After questions by this newspaper, Ms Parker e-mailed parents today about the secondary science and chemistry teacher, whom the school suspended and had escorted off the island in November on discovering his actions.
Ms Parker originally released a brief statement to parents in November, referring only to Mr Brookes providing “false declarations” and “irregularities in his employment records”.
Asked for details at that time by this newspaper, the principal would only confirm that a Mr Brookes was no longer employed at the school, that the school “does not publicly comment on human resources matters” and that “BHS requires the highest professional standards for all of its teachers”.
Revealed in her latest statement was that Mr Brookes legally changed his name by deed poll after reported incidents in schools in which he worked in Wales and England. Ms Parker explained that BHS had used the employment agency TIC Recruitment to employ the teacher, who was using his new legal name.
“While Scott Brookes had been reported to Welsh educational authorities in June 2016 for falsifying his CV, this report remained local,” Ms Parker said. “As a result, background checks conducted by the recruiting agency, and background and police checks conducted by BHS during the vetting process, revealed nothing untoward about Mr Brookes.
“As a result, he began his employment with BHS in September 2016.”
Ms Parker revealed that concerns arose in November, when the school was repeatedly contacted by Mr Brookes’s landlord, claiming that he had not paid his rent, and when it was discovered that he had lied about his whereabouts while taking an “unauthorised leave of absence”.
Ms Parker added: “I met with Mr Brookes at the end of November and confronted him with my evidence of his deception. During this meeting, he admitted to falsifying his references. I immediately suspended him pending further investigations and then summarily dismissed him. I alerted the Department of Immigration and arranged for a security guard to accompany him as he cleared out his office at BHS of personal effects.
“The security guard also accompanied Mr Brookes to the airport to ensure that he boarded the British Airways flight back to the UK. Additionally, I alerted the appropriate UK educational authorities about Paul Adams’s/Scott Brookes’s fraudulent documents and his new identity.”
Ms Parker said that Mr Brookes had managed to deceive schools in other jurisdictions using his “duplicity”.
She added: “This regrettable incident is a distinct anomaly in BHS’s history. During my 10-year tenure as Head of School, and as far back as I have been able to determine, BHS has never employed a teacher, at any level, who falsified his or her credentials, educational records or references.
“BHS rarely uses a recruitment agency, but we had difficulty in filling this particular position.
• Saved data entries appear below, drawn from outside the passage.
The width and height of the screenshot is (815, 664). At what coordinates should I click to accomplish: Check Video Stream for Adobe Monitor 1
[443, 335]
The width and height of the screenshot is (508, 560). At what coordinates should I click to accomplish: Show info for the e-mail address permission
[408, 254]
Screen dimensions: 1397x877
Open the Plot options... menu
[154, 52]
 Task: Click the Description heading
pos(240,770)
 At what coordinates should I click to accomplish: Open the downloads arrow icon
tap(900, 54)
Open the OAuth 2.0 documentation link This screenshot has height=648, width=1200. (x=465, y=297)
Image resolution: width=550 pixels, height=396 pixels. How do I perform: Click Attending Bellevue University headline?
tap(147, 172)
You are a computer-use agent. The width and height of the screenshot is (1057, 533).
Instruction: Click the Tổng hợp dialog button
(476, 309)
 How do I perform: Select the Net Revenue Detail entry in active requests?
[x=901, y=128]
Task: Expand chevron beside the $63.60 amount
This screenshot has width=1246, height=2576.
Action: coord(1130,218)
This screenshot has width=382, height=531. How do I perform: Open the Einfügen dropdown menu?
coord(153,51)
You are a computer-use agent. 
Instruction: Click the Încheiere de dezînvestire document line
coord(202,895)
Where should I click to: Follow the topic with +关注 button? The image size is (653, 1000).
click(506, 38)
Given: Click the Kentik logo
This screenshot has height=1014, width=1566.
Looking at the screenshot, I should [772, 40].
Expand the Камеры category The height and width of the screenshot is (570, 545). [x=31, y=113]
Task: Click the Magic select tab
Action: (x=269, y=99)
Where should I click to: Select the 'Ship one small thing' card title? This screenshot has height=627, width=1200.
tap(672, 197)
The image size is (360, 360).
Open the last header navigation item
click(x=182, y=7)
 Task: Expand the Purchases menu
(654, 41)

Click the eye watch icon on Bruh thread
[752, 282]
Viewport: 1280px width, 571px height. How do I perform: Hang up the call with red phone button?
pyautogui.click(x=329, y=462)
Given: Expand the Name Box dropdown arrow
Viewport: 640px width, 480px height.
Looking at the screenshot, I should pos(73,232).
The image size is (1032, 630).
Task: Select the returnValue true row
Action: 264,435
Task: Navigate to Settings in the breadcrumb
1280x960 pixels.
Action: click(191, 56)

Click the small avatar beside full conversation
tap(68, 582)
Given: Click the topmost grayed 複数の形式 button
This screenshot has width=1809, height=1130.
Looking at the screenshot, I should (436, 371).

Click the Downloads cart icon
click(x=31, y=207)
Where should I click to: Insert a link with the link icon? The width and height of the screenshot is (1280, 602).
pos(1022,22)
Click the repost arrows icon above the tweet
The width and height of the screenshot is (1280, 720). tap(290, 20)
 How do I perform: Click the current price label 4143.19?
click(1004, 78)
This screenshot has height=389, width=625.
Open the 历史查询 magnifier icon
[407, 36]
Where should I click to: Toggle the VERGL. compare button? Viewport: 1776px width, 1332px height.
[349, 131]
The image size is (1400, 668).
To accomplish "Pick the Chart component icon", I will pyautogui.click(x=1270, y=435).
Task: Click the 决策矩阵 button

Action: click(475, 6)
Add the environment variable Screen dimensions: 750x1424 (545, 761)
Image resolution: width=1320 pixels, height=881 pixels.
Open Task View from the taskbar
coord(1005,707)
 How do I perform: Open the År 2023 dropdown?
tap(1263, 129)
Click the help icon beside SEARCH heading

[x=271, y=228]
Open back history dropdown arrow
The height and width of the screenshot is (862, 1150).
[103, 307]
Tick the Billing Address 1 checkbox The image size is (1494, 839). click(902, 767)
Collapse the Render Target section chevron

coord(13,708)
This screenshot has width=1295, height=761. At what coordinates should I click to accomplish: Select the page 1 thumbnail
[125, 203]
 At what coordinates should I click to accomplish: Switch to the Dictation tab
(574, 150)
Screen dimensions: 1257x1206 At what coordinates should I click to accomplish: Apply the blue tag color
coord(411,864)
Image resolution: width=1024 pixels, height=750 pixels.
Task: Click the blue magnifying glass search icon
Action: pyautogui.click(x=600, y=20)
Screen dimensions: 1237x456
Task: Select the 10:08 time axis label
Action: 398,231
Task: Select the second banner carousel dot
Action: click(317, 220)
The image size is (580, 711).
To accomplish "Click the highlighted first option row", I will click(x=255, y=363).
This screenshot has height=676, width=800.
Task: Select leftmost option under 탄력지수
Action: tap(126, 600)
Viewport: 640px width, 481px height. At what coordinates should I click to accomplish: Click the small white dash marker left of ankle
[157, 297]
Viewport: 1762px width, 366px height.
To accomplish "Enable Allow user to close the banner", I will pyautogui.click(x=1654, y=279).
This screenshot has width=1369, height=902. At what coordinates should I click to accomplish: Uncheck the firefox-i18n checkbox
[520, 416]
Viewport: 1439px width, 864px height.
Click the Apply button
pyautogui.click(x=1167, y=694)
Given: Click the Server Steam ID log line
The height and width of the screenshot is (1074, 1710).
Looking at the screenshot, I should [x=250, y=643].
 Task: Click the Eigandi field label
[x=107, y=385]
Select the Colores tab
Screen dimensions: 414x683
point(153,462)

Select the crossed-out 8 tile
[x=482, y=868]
We reached out to an agency that came highly recommended by two schools in Bermuda which had successfully used its services.
“I would like to note that background checks and police checks are carried out on all teachers at BHS, as a matter of course, and were done so in this case. It is unusual for BHS to use a recruitment agency but under the circumstances, we felt such use was warranted. The checks conducted by the agency and by BHS revealed nothing of concern.”
A well-placed source close to BHS claimed that some BHS students were left “playing catch-up” after Mr Brookes gave students grades without testing them — a claim the school has denied. The source told this newspaper: “He also provided false grades to BHS students despite not having given them a test. Subsequently, the grades had to be removed from the term one reports after complaints from students and parents. With term two beginning January 4, the affected students have fallen behind in the curriculum, through no fault of their own, and now have the pressure of trying to catch up.”
Ms Parker responded: “We had received no complaints from anyone about his teaching or behaviour at school.
“Upon his dismissal, all grades and student-performance assessment that Mr Brookes conducted were reviewed for accuracy by our Head of Secondary and Science staff. There is no indication that the students taught by Mr Brookes are behind in their studies.”